Technique : Les lubrifiants en Formule 1 (Partie 2)

Un vaste champ d’exploration

Par Franck Drui

25 avril 2014 - 16:30
Technique : Les lubrifiants en (…)

Evacuer l’air

La lubrification d’un moteur F1 s’effectue par carter sec afin d’abaisser le centre de gravité du moteur (la réserve d’huile est séparée du bloc moteur). Or, l’huile subit un brassage important, et peut emmagasiner des bulles d’air ou de gaz de combustion. Cette situation affecte alors les caractéristiques de compressibilité du lubrifiant. Un mélange d’air et d’huile conduit notamment à une baisse de pression, éventuellement à un temps de réponse plus lent, par exemple sur les commandes hydrauliques, et à des épaisseurs d’huile plus faibles que prévu entre les pièces en mouvement. Elle modifie également les conditions d’équilibre thermique : l’air est un isolant et si un matelas d’air est constitué, la gêne occasionnée pour l’évacuation des calories peut se révéler fatale à certains organes. De plus le niveau d’huile résiduel augmente et favorise l’apparition du barbotage des organes mécaniques en rotation, synonyme de perte de puissance non négligeable.
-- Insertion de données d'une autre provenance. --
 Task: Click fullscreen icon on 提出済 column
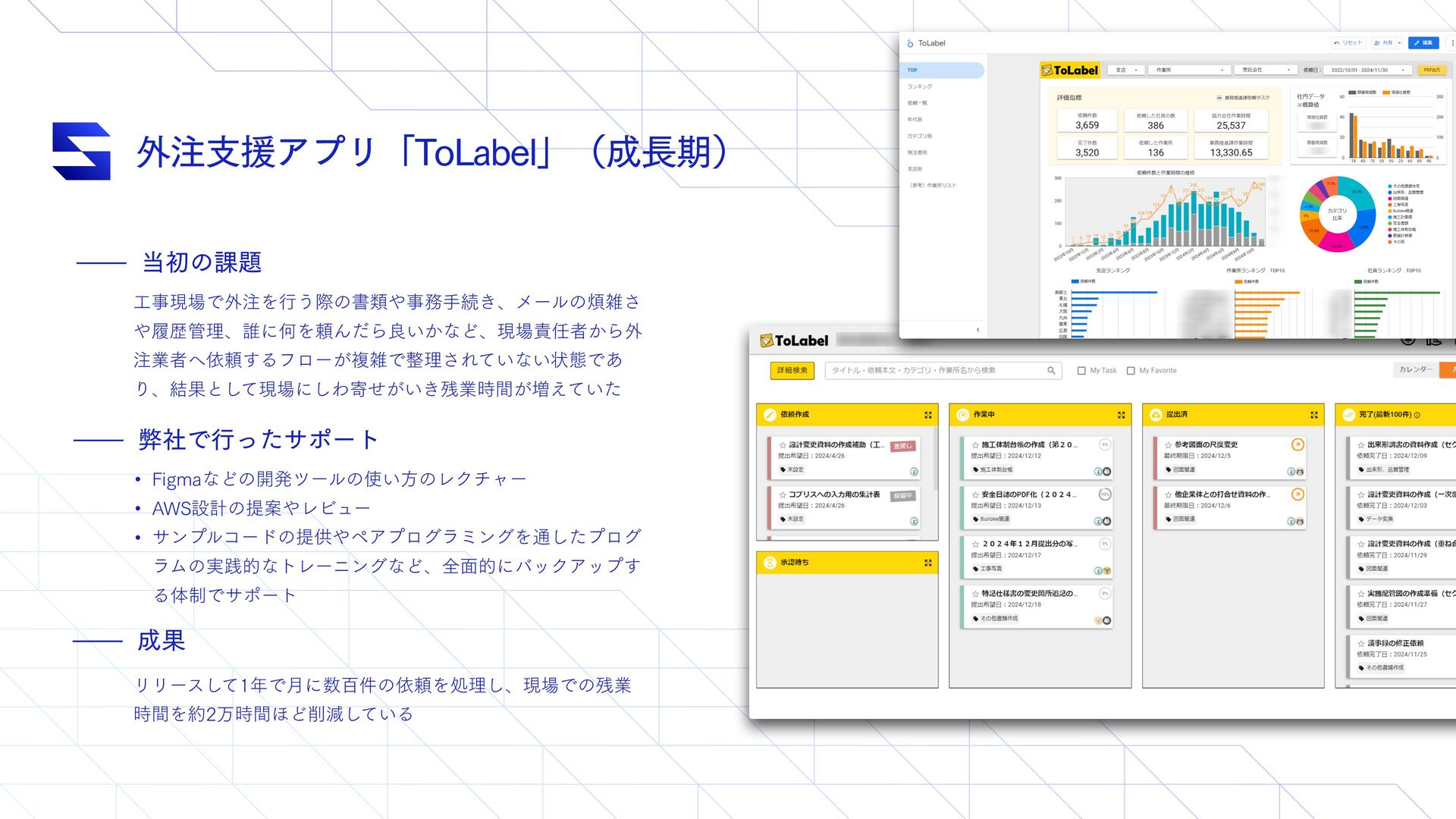(1313, 415)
Avoir une grande stabilité thermique

Au delà de la nécessité de refroidir en continu les pistons, le turbo induit une nouvelle contrainte. A chaque arrêt du moteur la lubrification du turbo est interrompue, il n’est alors plus refroidi par la circulation d’huile. La température du palier côté turbine chaude voit sa température monter rapidement, dépasser les 200° c puis en quelques secondes 300° c pour atteindre un maximum vers 350° c et redescendre progressivement. L’huile présente sur les surfaces internes passe ainsi plusieurs minutes au-delà de 300° c sans être renouvelée. Il y a alors un risque de cokéfaction progressive du palier « chaud » du turbo et altération du refroidissement au démarrage puis en fonctionnement du fait de la présence de coke.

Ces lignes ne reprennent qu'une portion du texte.